Dois dias depois, Sushma foi ao Instituto Annapurna de Neurologia e Ciências Afins. O Dr. Avinash Chandra recorda: “Quando Sushma falou comigo pela primeira vez, foi com voz baixíssima. Perguntei se não poderia falar mais alto, e a filha respondeu: ‘Não, doutor, esse é o problema!’”

Chandra descartou a paralisia do nervo, pois a voz de Sushma flutuava da manhã à noite; achou mais provável que fosse um problema neurológico mais generalizado. Como não havia outros sintomas, era difícil identificar, mas ele desconfiou de doença de Parkinson por algumas razões: é mais comum do que a maioria das outras doenças degenerativas do sistema nervoso; surge na meia-idade; e torna a voz mais baixa.

“A maior preocupação dela era perder a voz para sempre”, conta o Dr. Chandra. “Eu lhe expliquei que havia remédios para ajudar, mas ela temia a progressão da doença.”

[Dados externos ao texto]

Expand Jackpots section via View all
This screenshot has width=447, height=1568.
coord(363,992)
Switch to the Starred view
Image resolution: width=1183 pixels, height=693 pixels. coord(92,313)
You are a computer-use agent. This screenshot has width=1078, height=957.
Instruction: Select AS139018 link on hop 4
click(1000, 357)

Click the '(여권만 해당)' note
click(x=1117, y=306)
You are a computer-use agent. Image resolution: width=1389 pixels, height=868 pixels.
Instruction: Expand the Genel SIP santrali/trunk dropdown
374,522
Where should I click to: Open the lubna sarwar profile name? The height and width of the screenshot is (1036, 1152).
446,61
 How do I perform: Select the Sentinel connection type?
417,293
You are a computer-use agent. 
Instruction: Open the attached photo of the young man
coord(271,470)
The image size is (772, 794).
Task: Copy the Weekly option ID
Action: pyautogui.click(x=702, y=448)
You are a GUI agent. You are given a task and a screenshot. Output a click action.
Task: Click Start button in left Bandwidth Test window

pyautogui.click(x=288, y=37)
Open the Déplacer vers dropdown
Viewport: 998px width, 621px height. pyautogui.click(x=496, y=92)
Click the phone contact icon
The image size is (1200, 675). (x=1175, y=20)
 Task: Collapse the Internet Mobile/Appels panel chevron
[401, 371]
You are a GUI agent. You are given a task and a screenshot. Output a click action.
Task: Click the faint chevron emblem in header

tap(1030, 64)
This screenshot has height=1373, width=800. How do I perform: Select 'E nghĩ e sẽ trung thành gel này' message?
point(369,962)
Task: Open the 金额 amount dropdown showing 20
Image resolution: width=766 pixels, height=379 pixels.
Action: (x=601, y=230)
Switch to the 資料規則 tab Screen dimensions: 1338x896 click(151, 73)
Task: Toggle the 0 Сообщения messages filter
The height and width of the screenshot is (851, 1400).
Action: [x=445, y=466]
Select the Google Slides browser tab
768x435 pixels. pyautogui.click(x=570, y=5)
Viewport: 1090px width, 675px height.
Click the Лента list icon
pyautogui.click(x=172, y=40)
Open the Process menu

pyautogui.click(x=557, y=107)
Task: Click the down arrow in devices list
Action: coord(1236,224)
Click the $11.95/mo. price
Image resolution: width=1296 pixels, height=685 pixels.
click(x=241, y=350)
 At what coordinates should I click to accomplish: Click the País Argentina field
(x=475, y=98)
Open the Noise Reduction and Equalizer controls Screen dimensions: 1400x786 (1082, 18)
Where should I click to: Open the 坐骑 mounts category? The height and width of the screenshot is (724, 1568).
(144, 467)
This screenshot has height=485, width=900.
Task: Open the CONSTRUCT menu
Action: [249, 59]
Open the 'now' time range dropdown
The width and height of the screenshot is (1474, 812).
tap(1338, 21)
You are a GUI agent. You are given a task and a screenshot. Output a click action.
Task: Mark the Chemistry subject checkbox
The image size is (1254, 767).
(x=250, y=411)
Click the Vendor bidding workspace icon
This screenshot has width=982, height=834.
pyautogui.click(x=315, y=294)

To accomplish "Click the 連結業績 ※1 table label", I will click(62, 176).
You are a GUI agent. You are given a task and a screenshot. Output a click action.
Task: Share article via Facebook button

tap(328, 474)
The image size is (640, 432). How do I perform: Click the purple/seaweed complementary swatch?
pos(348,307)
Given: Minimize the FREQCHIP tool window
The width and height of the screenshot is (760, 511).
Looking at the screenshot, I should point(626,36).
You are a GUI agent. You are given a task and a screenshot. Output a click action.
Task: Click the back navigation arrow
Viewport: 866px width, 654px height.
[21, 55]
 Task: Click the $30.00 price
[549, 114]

As outras duas possibilidades eram esclerose lateral amiotrófica (ELA), uma degeneração gradual dos neurônios que controlam o movimento, e miastenia grave, doença autoimune em que anticorpos anormais atacam a parte do músculo que recebe os sinais nervosos. Esta última pode afetar os músculos dos braços e das pernas, mas, em cerca de 15% dos casos, começa com fraqueza no rosto e na garganta. Ambas são mais raras do que a doença de Parkinson, e normalmente a fraqueza da voz não seria o único sintoma, mas o avô de Sushma tivera dificuldades musculares e respiratórias inexplicadas antes de morrer, e poderia haver ELA na família.

Chandra fez exames, inclusive uma ressonância do cérebro, mas tudo parecia normal; nenhum sinal das lesões associadas à ELA. “Eu ainda pensava em Parkinson”, diz ele.

Embora não haja exame diagnóstico específico para a doença de Parkinson, há um exame de anticorpos para eliminar a miastenia. Mas o resultado podia levar dez dias ou mais para chegar, pois as amostras de sangue de Sushma teriam de ser enviadas à Índia. “A espera do laudo é arrasadora para o paciente”, informa Chandra. Ele já vira a angústia causada por essa demora.

Em busca de um tratamento

Assim, pediu o exame, mas também deu um passo para obter respostas mais depressa. “No Nepal, fazemos as coisas de um modo diferente dos outros países porque não temos os mesmos recursos”, explica o médico. A assistência à saúde recebe poucos recursos, e o acesso limitado à tecnologia pode ter consequências terríveis; muitas doenças tratáveis estão entre as maiores causas de morte. “Às vezes, experimentamos o remédio para uma doença”, diz Chandra. “Não é muito baseado em evidências, mas, se causar o efeito desejado, isso reforça o diagnóstico.”

Na tarde seguinte, ele deu a Sushma uma dose de neostigmina, medicamento usado no tratamento da miastenia grave, e a instruiu a esperar uma hora no pronto-socorro do hospital, onde seria monitorada caso surgissem efeitos colaterais graves. Dali a meia hora, a filha veio correndo, chamando o médico. A voz da mãe melhorara de repente. A miastenia grave é uma doença raríssima que só afeta quatro em cada dez mil pessoas. Mas, se Sushma tivesse doença de Parkinson, sua voz não reagiria ao medicamento.

Agora, Sushma tinha uma resposta provável. “Fiquei contente porque ela obteve o diagnóstico que muitos outros médicos não conseguiram fazer. Mas fiquei contente por outro motivotambém”, continua Chandra. “Os remédios para a doença de Parkinson são caríssimos neste país.” Os medicamentos para miastenia grave são mais baratos.

Sushma começou o tratamento regular depois que o exame de anticorpos veio positivo. Em uma semana, a voz melhorou, e a família dela ficou impressionada com o trabalho de Chandra. “Eles trouxeram outros parentes com todo tipo de doença e me disseram: ‘Você é um bom médico!’”, conta ele, rindo. “Com uma sintomatologia tão rara, estou felicíssimo por ter conseguido diagnosticar Sushma.”